Klar, nicht jedes Unternehmen träumt von solch immenser Ausbeutung. Aber eine Umverteilung der Profite weltweit agierender Konzerne zugunsten der Beschäftigten, kleiner Unternehmen und mit Steuern zugunsten des Staates, wäre allemal drin, eben auch zugunsten verkürzter bezahlter Vollzeit.
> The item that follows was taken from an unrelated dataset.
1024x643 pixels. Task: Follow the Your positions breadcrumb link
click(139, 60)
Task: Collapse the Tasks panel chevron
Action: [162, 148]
Noch ist nicht bekannt, wie Herr Kocher die Teilzeit "weniger attraktiv" machen will. Nebulös behauptet er, das Steuer- und Abgabensystem mache Teilzeit attraktiv. Um sie weniger attraktiv zu machen, bräuchte es eine große Reform des Steuer- und Sozialsystems. Es ist zu befürchten, dass er, bei seiner Unkenntnis der Lebenswirklichkeit der Frauen, die sogenannte Unattraktivität durch finanziellen Bestrafungen im Steuer- oder Abgabensystem erreichen will, wenn Frauen Teilzeit arbeiten (müssen). Oder will er sie sogar ganz aus dem Arbeitsleben verdrängen, damit es sich für sie finanziell angeblich gar nicht mehr lohnt, arbeiten zu gehen? Damit sie dann beim distance learning und homeschooling noch mehr Bildungs- und Betreungsaufgaben für ihre Kinder übernehmen?
Protest und Widerstand
Es ist dringend notwendig Herrn Kocher von uns aus deutlich zu machen, wie unsere Lebenswirklichkeit sich anfühlt. Seine katastrophale Unkenntnis darüber hat er im Profil-Interview auch dadurch bekannt gemacht, dass er meinte "die Corona-Pandemie habe in punkto Frauen-Gleichberechtigung zu Schieflagen geführt". Mit Erstaunen nimmt frau wahr, dass der bisherige wissenschaftliche Direktor des Instituts für Höhere Studien nicht bemerkt hat, dass es in Punkto Gleichberechtigung in Österreich schon seit Jahrzehnten im Argen liegt. Bedauerlich, dass er erst mit der Pandemie die "Schieflagen in Sachen Gleichberechtigung" erkannt hat. Immerhin wußte er, dass "die Teilzeitquote von Frauen mit 47 Prozent enorm hoch" ist und stellte fest: "Wir brauchen mehr und bessere Kinderbetreuungsplätze, wir brauchen mehr Beteiligung der Väter." Wenn er dafür die politischen und gesetzlichen Voraussetzungen schafft, sind wir ganz bei ihm.
Wir vergessen nicht die Frauen die Teilzeit arbeiten wollen und die es sich leisten können.
Ob sie es aber immer noch wollten, wenn die Vollarbeitszeit mit vollem Lohn- und Personalausgleich drastisch verkürzt würde? Gar manche würde es sich überlegen.